22 Sep 2008

Ethical MisBehaviour a key issue.


Answer: I can't remember. It could be 20-25000. It might be 50000. Oh gosh I remember now it was 100,000. Mind you I had to be pushed to admit it though. - John Key being slippery yet again.

This press release deserves a lot more publicity than the Herald will give it.

It would appear that there is one rule for Winston and another less rigid one for John Key and his money trader colleagues.

Labour has accused John Key of lying over his ownership of Tranz Rail shares amid revelations the National Party leader failed to fully disclose his interests.

Mr Key's interests became an issue earlier this year when Labour claimed a conflict of interest because he had asked parliamentary questions about the Government's planned buyback of the country's rail tracks while he still had a shareholding in the rail operator.

Despite his role at the time as National's associate transport spokesman, he did not disclose his shareholding.

When Mr Key was questioned on the issue this year he said his family trust had held 30,000 shares in the company, but had sold them on June 9 and June 12, 2003.

He said his questions and comments never led to any gains from the company's share value.

But Finance Minister Michael Cullen today released correspondence and share register information contradicting several of Mr Key's claims.

The information showed Mr Key, through his trust and under his own name, had owned 100,000 rather than 30,000 Tranz Rail shares.

Questioned on the issue before he was aware the information had been released, Mr Key told One News his shareholding ranged between 25,000 and 50,000 shares up until June 2003.

But when pressed on the issue he admitted there were more shares.

"Actually maybe 100,000 from memory, sometimes 50,000, sometimes 100,000, yep," he said.

"Yeah, sorry, there was 100,000 in total."

Mr Key said no one had questioned him previously on exactly how many shares he had owned.

The papers released by Dr Cullen show Mr Key personally bought 50,000 shares in Tranz Rail in May 2003 after he had actively pursued information from the Government on the company.

He sold those shares five weeks later for $51,000 -- more than double their $22,500 purchase price.

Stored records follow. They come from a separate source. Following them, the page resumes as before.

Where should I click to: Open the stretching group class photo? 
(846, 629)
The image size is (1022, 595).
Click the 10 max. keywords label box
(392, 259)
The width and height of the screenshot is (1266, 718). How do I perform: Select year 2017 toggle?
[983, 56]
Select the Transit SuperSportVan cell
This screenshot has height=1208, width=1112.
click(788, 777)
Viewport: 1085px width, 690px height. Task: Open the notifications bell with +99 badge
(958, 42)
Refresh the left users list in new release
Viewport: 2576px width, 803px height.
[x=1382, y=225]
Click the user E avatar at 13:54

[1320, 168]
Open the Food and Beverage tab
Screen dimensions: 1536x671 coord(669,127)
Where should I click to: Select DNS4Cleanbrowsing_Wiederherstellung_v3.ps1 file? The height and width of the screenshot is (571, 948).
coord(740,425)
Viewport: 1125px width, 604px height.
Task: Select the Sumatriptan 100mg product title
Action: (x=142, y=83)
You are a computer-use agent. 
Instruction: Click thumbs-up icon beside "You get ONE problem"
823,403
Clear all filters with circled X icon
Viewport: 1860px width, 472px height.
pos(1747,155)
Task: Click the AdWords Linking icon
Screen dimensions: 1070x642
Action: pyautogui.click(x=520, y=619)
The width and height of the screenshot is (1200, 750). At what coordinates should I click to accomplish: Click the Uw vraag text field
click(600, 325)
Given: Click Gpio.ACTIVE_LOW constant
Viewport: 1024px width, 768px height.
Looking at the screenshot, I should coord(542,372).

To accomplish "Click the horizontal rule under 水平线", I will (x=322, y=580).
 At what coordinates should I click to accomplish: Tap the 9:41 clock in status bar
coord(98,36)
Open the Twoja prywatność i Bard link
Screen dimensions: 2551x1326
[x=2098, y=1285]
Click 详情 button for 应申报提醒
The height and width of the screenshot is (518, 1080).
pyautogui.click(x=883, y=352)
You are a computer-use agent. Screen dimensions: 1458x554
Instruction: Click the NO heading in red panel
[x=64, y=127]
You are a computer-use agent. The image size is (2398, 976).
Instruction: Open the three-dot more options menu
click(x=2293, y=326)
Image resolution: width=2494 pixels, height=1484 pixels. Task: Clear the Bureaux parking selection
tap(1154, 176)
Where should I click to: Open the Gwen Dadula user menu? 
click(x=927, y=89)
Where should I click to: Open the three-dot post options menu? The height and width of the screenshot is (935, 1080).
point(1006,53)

However, 50,000 shares bought by his family trust in February 2002, were sold in June 2003 at a loss of $132,000.

Dr Cullen said Mr Key should have declared his shareholding to Parliament and his failure to do so was unethical.

"John Key lied because he knew he had something to hide," he said.

"Mr Key was in fact commenting publicly on Tranz Rail, meeting with bidders for the rail track and vigorously pursuing the release of commercially relevant information all while being an undisclosed shareholder in the firm."

One News has just run the revelation that John Key lied to the public and to Parliament about the extent of his shareholding in Tranzrail while using his position to ask questions about the Government’s intentions for rail.

More importantly, it seems he met with Rail America in his capacity as National’s transport spokesperson to encourage the company to go ahead with its intention to purchase Tranzrail. He said in a newsletter that he hoped:

the interest shown by Rail America will be picked up by others.

Having pumped the sale without declaring his interest, he then divested of 50,000 Tranzrail shares, doubling his money within five weeks.

The public needs to know what went on during that meeting with Rail America. We also need to know the full details of all Key’s holdings and an investigation needs to be held into whether he has misused his position for financial gain anywhere else.

Given one of National’s favourite taunts over the last three years has been ‘corruption’, one can only hope the media will see real corruption for what it is.

Dr Cullen said Mr Key had spent a lot of time attacking Prime Minister Helen Clark's credibility over the New Zealand First donations scandal, but had covered up his own actions.

"For him to have in effect grossly misled both the media and the public on this I think raises that issue of trust yet again," he told reporters.

"Clearly Mr Key was not simply not forthcoming, he actually lied."